Madre e hija serán enterradas en Nicaragua

Los cuerpos de las nicaragüenses María Inés Ortiz López y Ana Rosa Ortiz Martínez (madre e hija) serán sepultados hoy en Nicaragua. Ellas fueron repatriadas desde la morgue judicial, en San Joaquín de Flores, en Heredia, Costa Rica, hacia Boca de Sábalo, comunidad ubicada en el departamento de Río San Juan en Nicaragua, fronterizo con Costa Rica.
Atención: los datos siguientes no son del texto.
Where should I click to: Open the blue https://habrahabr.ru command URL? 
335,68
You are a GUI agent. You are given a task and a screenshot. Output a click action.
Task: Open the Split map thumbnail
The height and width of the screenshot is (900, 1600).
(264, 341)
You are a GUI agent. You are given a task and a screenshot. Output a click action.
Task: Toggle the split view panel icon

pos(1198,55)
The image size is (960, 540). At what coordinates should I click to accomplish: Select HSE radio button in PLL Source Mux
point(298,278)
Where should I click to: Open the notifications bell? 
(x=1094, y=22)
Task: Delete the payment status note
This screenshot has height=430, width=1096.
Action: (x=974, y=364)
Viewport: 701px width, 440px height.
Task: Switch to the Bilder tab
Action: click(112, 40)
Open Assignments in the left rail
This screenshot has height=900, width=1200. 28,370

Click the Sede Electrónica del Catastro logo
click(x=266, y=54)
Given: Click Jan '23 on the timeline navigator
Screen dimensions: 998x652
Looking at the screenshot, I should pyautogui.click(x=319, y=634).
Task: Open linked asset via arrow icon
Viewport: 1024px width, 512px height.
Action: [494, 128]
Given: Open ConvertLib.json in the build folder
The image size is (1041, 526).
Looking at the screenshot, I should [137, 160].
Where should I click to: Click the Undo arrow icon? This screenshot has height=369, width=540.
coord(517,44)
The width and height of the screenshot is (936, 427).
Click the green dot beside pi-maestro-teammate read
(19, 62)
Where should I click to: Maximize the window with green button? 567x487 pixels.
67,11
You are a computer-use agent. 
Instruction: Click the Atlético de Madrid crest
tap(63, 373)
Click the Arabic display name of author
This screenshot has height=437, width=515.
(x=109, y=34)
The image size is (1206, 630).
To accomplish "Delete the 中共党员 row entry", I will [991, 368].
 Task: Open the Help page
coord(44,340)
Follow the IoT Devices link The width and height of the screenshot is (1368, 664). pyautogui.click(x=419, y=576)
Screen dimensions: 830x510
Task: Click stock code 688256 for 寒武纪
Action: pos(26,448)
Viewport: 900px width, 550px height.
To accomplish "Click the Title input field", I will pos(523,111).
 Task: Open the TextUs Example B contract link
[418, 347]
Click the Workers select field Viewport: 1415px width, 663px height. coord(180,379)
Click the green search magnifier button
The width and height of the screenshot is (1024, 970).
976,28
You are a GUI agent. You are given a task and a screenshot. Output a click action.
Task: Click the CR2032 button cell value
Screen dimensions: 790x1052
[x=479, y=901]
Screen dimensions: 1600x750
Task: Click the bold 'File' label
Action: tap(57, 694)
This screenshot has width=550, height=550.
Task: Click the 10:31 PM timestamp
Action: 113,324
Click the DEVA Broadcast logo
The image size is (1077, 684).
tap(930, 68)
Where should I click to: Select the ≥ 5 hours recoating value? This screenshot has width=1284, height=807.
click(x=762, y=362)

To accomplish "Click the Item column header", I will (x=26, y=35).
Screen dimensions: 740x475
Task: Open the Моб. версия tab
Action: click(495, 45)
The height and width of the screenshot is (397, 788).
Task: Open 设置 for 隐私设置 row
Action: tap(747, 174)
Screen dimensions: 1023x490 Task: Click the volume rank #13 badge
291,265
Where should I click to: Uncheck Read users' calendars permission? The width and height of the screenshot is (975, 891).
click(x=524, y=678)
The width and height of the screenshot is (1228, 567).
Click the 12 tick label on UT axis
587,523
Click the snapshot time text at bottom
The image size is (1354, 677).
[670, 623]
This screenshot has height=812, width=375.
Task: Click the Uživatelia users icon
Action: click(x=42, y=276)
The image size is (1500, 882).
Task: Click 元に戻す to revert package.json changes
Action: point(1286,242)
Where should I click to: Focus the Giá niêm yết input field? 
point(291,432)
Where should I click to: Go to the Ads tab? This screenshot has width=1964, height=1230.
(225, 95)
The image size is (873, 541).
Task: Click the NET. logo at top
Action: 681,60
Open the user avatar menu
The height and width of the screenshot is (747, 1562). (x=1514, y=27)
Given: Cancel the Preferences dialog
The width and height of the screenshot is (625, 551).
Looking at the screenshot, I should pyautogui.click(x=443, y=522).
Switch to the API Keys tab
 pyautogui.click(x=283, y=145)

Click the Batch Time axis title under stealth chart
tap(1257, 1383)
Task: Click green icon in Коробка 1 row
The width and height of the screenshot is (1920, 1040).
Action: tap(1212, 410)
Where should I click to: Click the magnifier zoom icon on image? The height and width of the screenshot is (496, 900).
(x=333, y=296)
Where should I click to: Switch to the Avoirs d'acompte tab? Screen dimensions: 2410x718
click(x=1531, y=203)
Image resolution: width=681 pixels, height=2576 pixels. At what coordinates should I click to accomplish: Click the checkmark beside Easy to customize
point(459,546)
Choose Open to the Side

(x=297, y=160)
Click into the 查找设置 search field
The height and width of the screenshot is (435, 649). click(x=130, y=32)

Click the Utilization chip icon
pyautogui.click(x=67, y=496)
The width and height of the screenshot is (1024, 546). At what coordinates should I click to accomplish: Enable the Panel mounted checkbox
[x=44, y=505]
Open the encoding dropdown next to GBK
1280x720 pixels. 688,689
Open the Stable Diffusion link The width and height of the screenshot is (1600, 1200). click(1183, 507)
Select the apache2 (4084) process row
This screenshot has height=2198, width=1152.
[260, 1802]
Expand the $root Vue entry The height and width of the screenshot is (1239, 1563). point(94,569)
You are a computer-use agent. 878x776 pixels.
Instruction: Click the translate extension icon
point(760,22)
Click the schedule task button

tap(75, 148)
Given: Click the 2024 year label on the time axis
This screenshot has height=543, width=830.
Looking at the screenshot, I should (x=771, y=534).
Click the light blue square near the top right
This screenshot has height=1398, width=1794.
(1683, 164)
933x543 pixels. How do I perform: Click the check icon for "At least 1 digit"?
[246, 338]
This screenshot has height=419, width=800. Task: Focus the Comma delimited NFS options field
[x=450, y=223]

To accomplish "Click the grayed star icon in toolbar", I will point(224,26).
El crimen de dos nicaragüenses en Costa Rica, a manos del compañero de una de ellas, ha causado conmoción. LA PRENSA/ ARCHIVO/ CORTESÍA

CORRESPONSAL/ COSTA RICA

Los cuerpos de las nicaragüenses María Inés Ortiz López y Ana Rosa Ortiz Martínez (madre e hija) serán sepultados hoy en Nicaragua. Ellas fueron repatriadas desde la morgue judicial, en San Joaquín de Flores, en Heredia, Costa Rica, hacia Boca de Sábalo, comunidad ubicada en el departamento de Río San Juan en Nicaragua, fronterizo con Costa Rica.

Quien vino desde Nicaragua a repatriar los cadáveres fue Óscar Parrales, esposo de María Inés, de 38 años y el traslado de los cuerpos se hizo por el pequeño puerto de Los Chiles, en Costa Rica, desde donde salen lanchas hacia Nicaragua.

María Inés y Ana Rosa fueron asesinadas a machetazos la tarde del martes por el esposo de esta última, Alexander Flores Bravo, en la comunidad de La Vieja, en Florencia de San Carlos, en el norte de Costa Rica.

Las dos mujeres estaban embarazadas. María Inés tenía 5 meses de embarazo, mientras que su hija 9 meses. A Ana Rosa, de 17 años le faltaba poco para internarse en un hospital costarricense para dar a luz a su primer bebé.

Parrales al momento de trasladar los cuerpos, explicó que su esposa había venido al norte de Costa Rica hace unos 22 días, en busca de su hija de 17 años.

LA RAPTARON

A la joven Ana Rosa, su victimario la raptó de Nicaragua contra su voluntad en septiembre de 2008. Se la trajo a Costa Rica, donde empezó a vivir maltratos ocasionados por Flores Bravo.

Según relató a la prensa local la señora Yorleni Torres, dueña de la vivienda donde ocurrió el doble crimen, ella conoció a la joven Ana Rosa en mayo pasado en una clínica del norte de Costa Rica, donde ambas llegaron a consulta prenatal.

En ese momento la joven reveló que había sido raptada por Flores Bravo y que estaba desesperada por su familia porque en Nicaragua la daban por muerta.

En julio las mujeres se reencontraron en el mismo puesto de salud y Ana Rosa volvió a comentar de su drama.

Con ayuda de Yorleni llamó a sus familiares en Nicaragua para decirles, entre llanto y angustia, que estaba viva en Costa Rica.

Hacía unos 22 días que la madre de la joven vino a buscarla. La halló y las dos estaban temporalmente en un rancho de otra comunidad, pero al parecer el hombre maltrataba a las dos.